* **Source extract**
★ ★ ★

Bolan v. Avalon Farms Property Owners Ass'n

Decision Date10 August 1999
Citation735 A.2d 798,250 Conn. 135
CourtConnecticut Supreme Court
Parties(Conn. 1999) MARIE G. BOLAN v. AVALON FARMS PROPERTY OWNERS ASSOCIATION, INC. (SC 16066)

John W. Pickard, for the appellant (plaintiff).

Zbigniew S. Rozbicki, for the appellee (defendant).

Callahan, C. J., and Borden, Berdon, Norcott, Katz, Palmer and McDonald, Js.

Callahan, C. J.

OPINION

The dispositive issue in this appeal is whether Connecticut should continue to adhere to the unity of title doctrine. See Curtin v. Franchetti, 156 Conn. 387, 389, 242 A.2d 725 (1968). We conclude that it should not. Accordingly, we reverse the judgment of the trial court, which was compelled by its justified reliance on the doctrine as stated in Curtin.

The following facts and procedural history are undisputed. The plaintiff, Marie G. Bolan, is the owner of approximately 161 acres of undeveloped real estate located in Litchfield. The plaintiff's land does not abut any public highway and is completely landlocked. The defendant, Avalon Farms Property Owners Association, Inc., is the owner of land that is situated immediately south of, and adjacent to, the plaintiff's land.

★ ★ ★

[Target position rows]
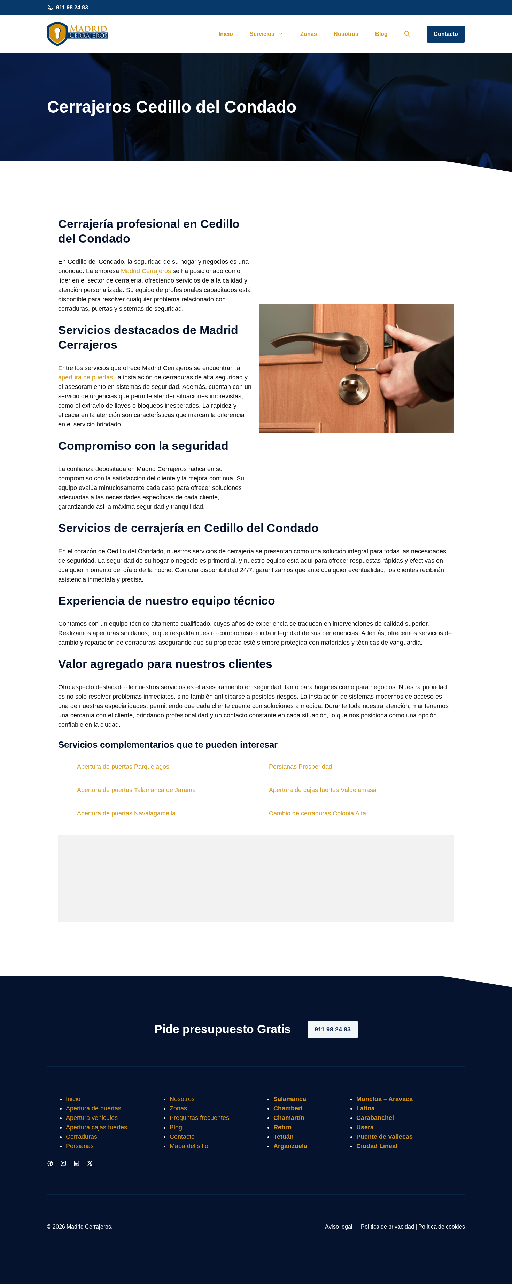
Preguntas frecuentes (199, 1117)
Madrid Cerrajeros (146, 271)
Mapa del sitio (189, 1146)
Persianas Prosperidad (300, 766)
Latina (365, 1108)
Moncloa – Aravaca (384, 1098)
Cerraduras (81, 1136)
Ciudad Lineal (376, 1146)
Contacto (446, 34)
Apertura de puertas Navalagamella (126, 813)
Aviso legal (338, 1227)
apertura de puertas (85, 377)
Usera (365, 1127)
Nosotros (346, 34)
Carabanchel (375, 1117)
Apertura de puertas (93, 1108)
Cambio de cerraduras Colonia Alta (317, 813)
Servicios (262, 34)
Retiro (282, 1127)
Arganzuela (290, 1146)
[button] (407, 34)
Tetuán (283, 1136)
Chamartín (288, 1117)
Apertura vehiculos (92, 1117)
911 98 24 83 (72, 7)
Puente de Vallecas (384, 1136)
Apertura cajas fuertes (96, 1127)
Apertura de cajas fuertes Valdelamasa (323, 789)
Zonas (308, 34)
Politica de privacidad (387, 1227)
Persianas (80, 1146)
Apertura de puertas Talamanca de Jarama (136, 789)
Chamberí (287, 1108)
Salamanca (289, 1098)
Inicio (226, 34)
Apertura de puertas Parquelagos (123, 766)
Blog (381, 34)
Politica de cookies (441, 1227)
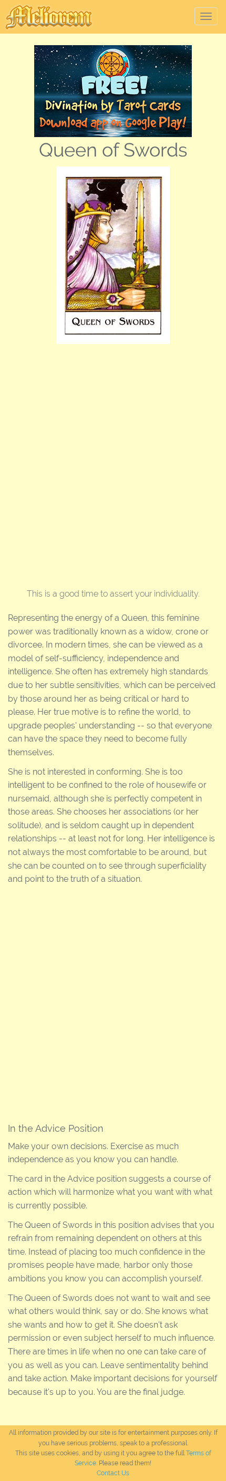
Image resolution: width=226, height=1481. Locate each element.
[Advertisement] (113, 462)
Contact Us (113, 1473)
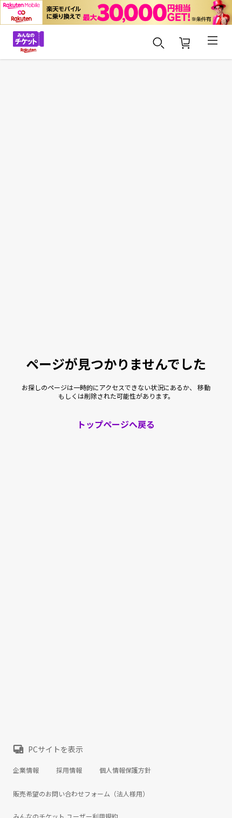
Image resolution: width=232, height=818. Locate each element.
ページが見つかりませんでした (116, 363)
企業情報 (26, 769)
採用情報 (69, 769)
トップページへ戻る (116, 424)
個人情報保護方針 (125, 769)
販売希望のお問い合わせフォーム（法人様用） (81, 793)
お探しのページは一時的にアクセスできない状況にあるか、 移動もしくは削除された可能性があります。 (116, 391)
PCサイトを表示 (55, 749)
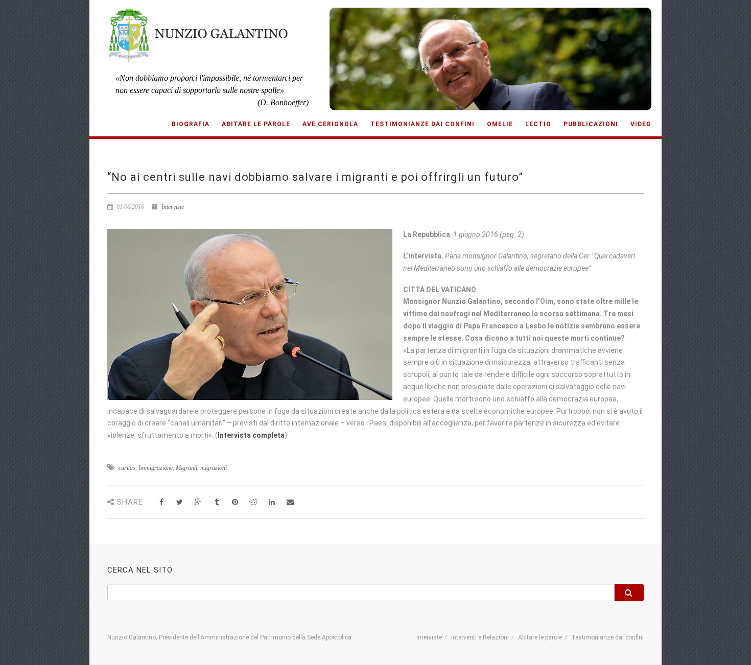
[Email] (290, 502)
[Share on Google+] (198, 502)
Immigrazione (155, 467)
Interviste (172, 206)
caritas (127, 467)
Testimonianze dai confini (422, 124)
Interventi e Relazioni (480, 637)
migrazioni (213, 467)
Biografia (190, 124)
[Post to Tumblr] (216, 502)
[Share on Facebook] (161, 502)
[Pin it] (234, 502)
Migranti (186, 467)
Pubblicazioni (591, 124)
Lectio (538, 124)
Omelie (500, 124)
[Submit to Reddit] (253, 502)
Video (640, 124)
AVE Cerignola (330, 124)
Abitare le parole (256, 124)
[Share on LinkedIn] (271, 502)
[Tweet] (179, 502)
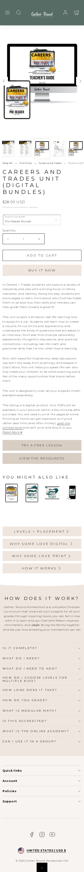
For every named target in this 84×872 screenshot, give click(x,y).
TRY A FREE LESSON (42, 445)
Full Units (26, 163)
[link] (65, 12)
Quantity (9, 230)
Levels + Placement (39, 531)
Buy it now (42, 270)
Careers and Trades (50, 163)
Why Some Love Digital (39, 544)
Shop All (8, 163)
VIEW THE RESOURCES (42, 458)
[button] (7, 12)
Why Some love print (39, 556)
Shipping (8, 207)
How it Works (39, 568)
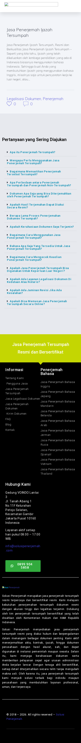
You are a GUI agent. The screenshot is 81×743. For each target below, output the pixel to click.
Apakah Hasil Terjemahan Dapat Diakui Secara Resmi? (35, 206)
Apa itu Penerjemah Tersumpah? (33, 152)
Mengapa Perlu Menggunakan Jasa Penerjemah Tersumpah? (33, 162)
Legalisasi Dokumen (24, 98)
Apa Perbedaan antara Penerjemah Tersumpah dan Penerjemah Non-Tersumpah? (39, 184)
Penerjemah (53, 98)
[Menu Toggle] (61, 6)
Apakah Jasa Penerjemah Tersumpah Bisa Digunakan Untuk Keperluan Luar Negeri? (38, 269)
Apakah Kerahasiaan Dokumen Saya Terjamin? (42, 226)
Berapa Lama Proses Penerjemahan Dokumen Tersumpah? (33, 217)
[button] (40, 152)
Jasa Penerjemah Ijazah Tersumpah (29, 32)
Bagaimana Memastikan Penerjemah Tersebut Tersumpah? (34, 173)
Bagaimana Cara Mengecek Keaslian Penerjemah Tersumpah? (34, 258)
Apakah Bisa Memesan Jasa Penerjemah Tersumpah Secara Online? (37, 303)
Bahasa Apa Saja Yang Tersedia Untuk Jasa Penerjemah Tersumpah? (38, 247)
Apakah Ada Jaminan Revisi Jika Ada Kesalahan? (34, 292)
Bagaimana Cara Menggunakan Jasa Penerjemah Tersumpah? (33, 236)
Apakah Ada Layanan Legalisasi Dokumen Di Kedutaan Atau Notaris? (39, 280)
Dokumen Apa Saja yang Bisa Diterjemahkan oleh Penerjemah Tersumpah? (39, 195)
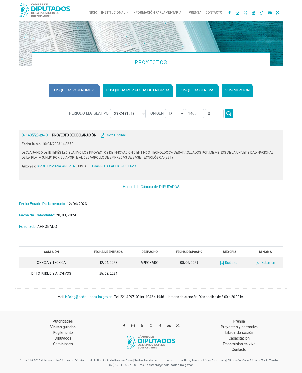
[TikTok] (261, 12)
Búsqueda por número (74, 90)
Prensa (195, 12)
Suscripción (237, 90)
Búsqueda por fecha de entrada (137, 90)
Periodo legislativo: (89, 113)
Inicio (93, 12)
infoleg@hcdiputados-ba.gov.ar (88, 297)
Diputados (63, 338)
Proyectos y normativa (239, 327)
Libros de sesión (239, 332)
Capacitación (239, 338)
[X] (245, 12)
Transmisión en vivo (239, 344)
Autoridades (63, 321)
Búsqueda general (197, 90)
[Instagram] (237, 12)
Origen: (157, 113)
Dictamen (231, 263)
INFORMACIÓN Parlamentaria (157, 12)
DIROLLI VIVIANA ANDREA (56, 166)
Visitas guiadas (63, 327)
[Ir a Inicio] (45, 9)
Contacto (213, 12)
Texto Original (115, 135)
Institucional (113, 12)
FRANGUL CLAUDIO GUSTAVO (114, 166)
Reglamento (63, 332)
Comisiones (63, 344)
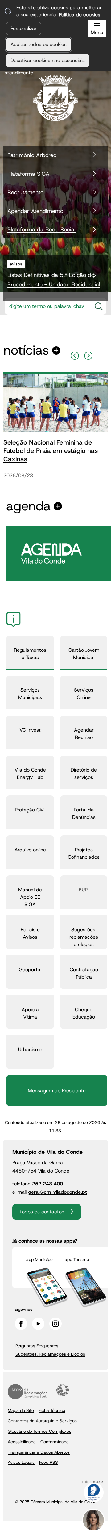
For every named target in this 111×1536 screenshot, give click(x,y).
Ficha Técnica (52, 1410)
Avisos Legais (21, 1462)
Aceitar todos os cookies (38, 44)
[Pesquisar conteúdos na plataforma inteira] (98, 306)
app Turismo (77, 1259)
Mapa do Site (21, 1410)
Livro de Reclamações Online (27, 1391)
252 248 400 (47, 1183)
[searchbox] (48, 306)
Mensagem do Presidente (57, 1090)
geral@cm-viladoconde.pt (57, 1192)
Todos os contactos (42, 1211)
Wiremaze (92, 1481)
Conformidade (54, 1441)
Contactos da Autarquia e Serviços (42, 1421)
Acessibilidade (62, 1390)
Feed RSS (48, 1462)
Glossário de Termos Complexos (39, 1431)
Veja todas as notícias (26, 350)
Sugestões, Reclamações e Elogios (50, 1354)
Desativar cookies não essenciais (47, 60)
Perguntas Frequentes (36, 1346)
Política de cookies (79, 14)
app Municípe (39, 1259)
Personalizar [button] (23, 28)
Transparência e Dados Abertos (39, 1452)
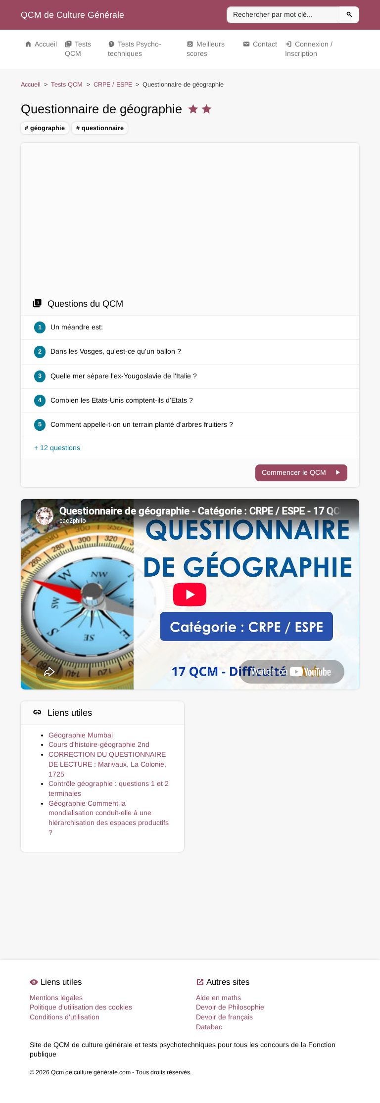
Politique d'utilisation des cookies (81, 1007)
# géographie (45, 128)
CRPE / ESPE (113, 84)
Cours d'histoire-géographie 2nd (98, 744)
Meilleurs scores (206, 49)
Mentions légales (56, 998)
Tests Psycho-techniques (134, 49)
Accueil (41, 44)
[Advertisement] (190, 223)
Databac (209, 1027)
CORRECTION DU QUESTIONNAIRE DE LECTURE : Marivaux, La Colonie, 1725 (107, 764)
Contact (260, 44)
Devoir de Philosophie (230, 1007)
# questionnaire (100, 128)
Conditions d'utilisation (64, 1017)
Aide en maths (218, 998)
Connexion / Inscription (308, 49)
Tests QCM (78, 49)
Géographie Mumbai (80, 735)
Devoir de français (224, 1017)
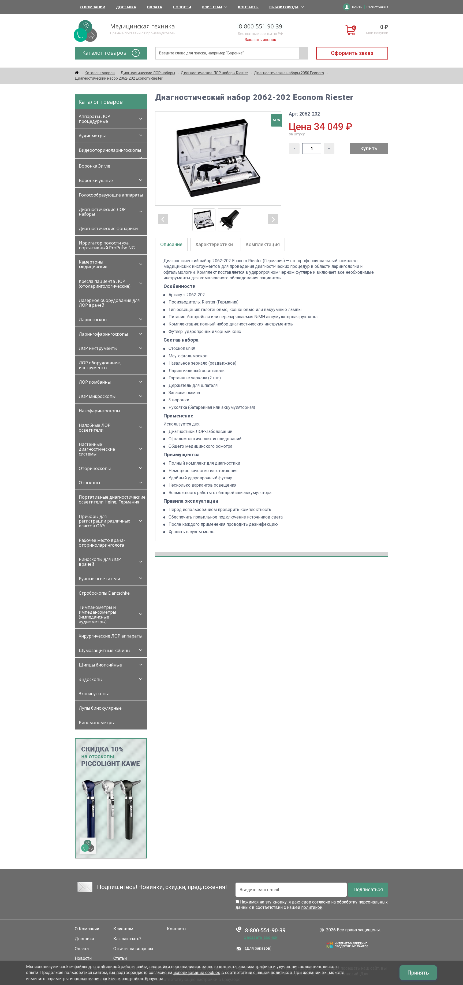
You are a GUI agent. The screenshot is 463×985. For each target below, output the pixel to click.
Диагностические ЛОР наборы (102, 211)
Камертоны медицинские (93, 264)
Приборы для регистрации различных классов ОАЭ (104, 521)
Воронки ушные (96, 180)
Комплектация (263, 244)
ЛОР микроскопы (97, 396)
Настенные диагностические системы (97, 449)
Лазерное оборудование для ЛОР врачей (109, 302)
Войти (357, 7)
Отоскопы (89, 483)
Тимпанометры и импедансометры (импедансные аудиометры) (97, 614)
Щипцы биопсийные (100, 665)
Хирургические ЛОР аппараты (110, 636)
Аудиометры (92, 136)
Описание (171, 244)
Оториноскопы (95, 468)
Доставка (126, 7)
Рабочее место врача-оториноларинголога (102, 542)
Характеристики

★ ★ ★

* **Task instructions**
a) List every justice named in the panel line of the opinion extract.
b) Scale the rows between the line holding "Cambio de cerraduras Colonia Alta (317, 813)" and the line holding "Zonas (308, 34)", inclusive. Reproduce each line with its request, multiply every coordinate in the answers by 1.35, and round to whole numbers with halves rounded up.
The opinion extract and the rows are unrelated to each other.

* **Solutions to the problems**
a) Callahan (C. J.), Borden, Berdon, Norcott, Katz, Palmer, McDonald

b)
Cambio de cerraduras Colonia Alta (428, 1098)
Servicios (354, 46)
Retiro (381, 1521)
Arganzuela (392, 1547)
[button] (549, 46)
Tetuán (382, 1534)
Chamartín (389, 1508)
Apertura vehiculos (124, 1508)
911 98 24 83 (97, 9)
Puente de Vallecas (518, 1534)
Apertura cajas fuertes (130, 1521)
Apertura de cajas fuertes Valdelamasa (436, 1065)
Zonas (416, 46)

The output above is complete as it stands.